THE DATA:

══════════════════════════════

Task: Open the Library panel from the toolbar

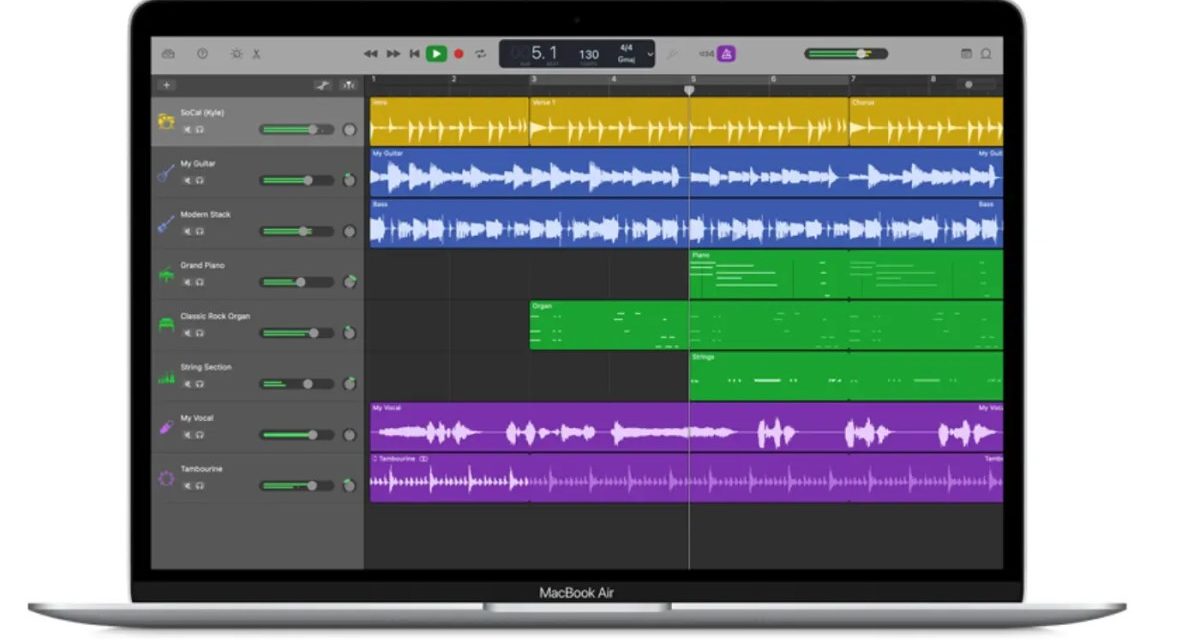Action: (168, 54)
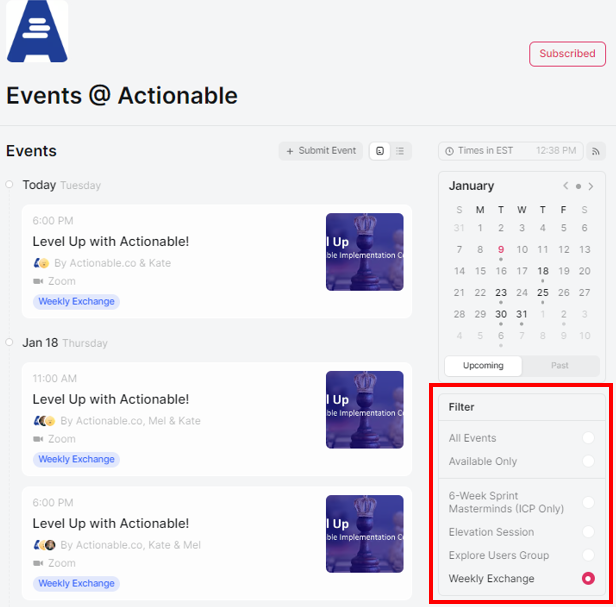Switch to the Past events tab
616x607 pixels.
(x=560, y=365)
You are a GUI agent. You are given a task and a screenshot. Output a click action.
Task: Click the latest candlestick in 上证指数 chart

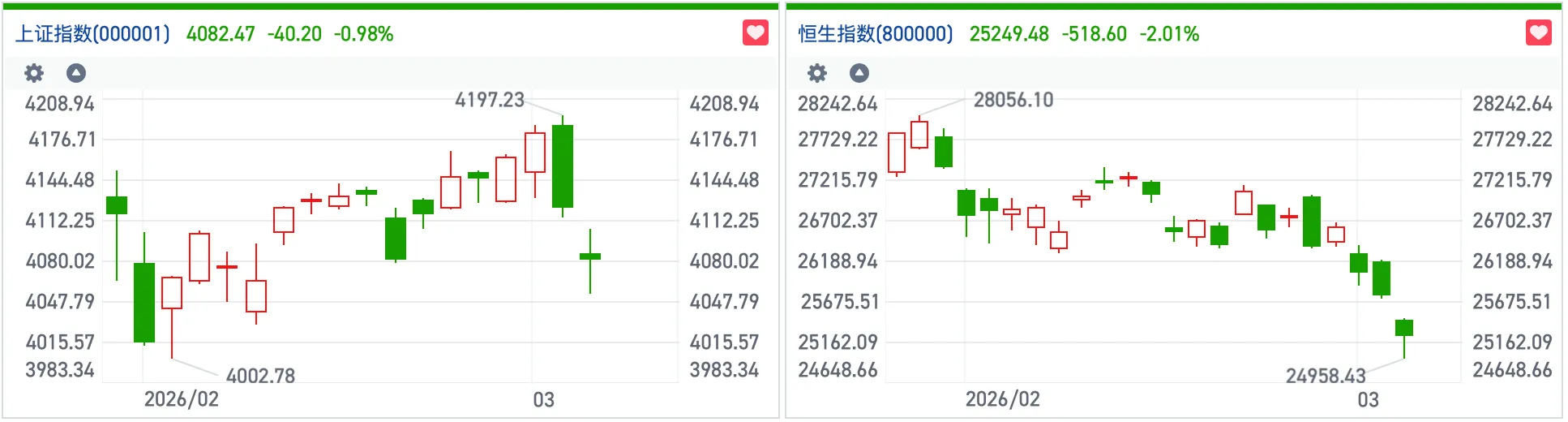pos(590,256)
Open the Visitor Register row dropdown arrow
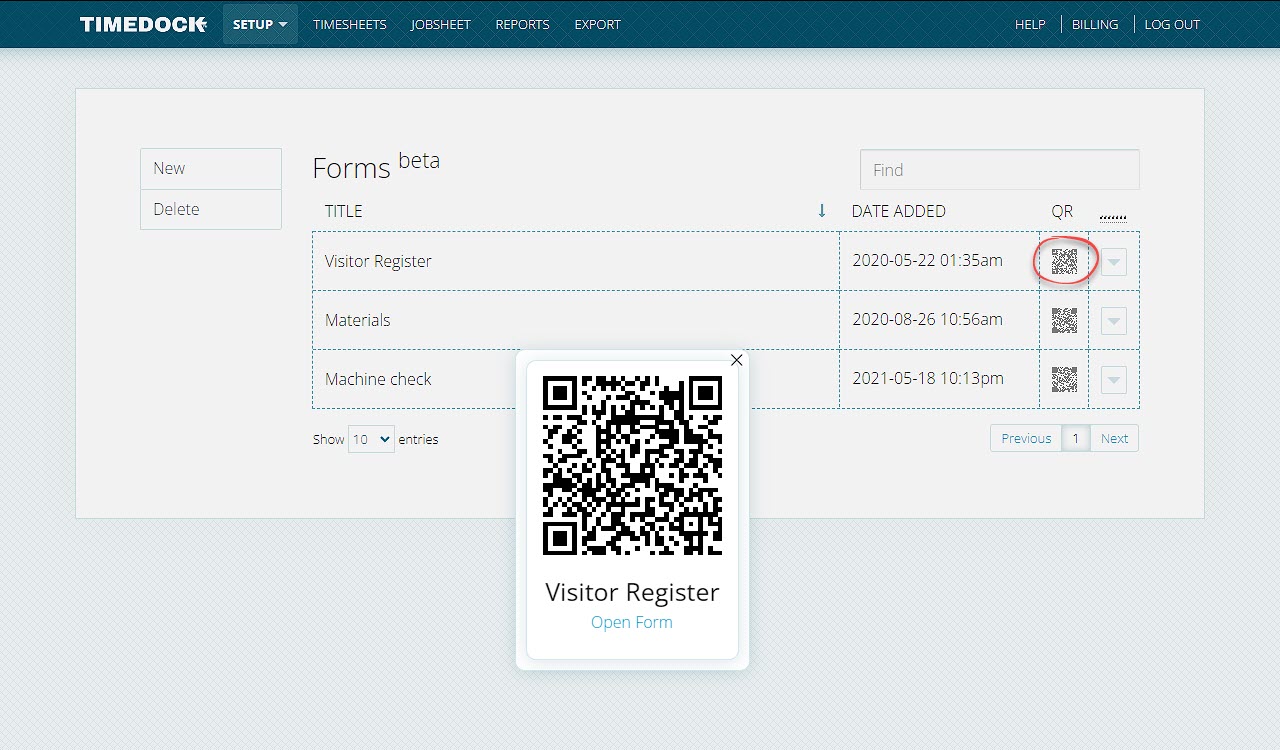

══════════════════════════════

REQUIREMENT:
Copy every line of the entries above word for word, and leave out the pictures.

EXPECTED ANSWER:
Task: Open the Library panel from the toolbar

Action: (168, 54)
Switch to the Past events tab
616x607 pixels.
(x=560, y=365)
You are a GUI agent. You are given a task and a screenshot. Output a click action.
Task: Click the latest candlestick in 上证指数 chart

pos(590,256)
Open the Visitor Register row dropdown arrow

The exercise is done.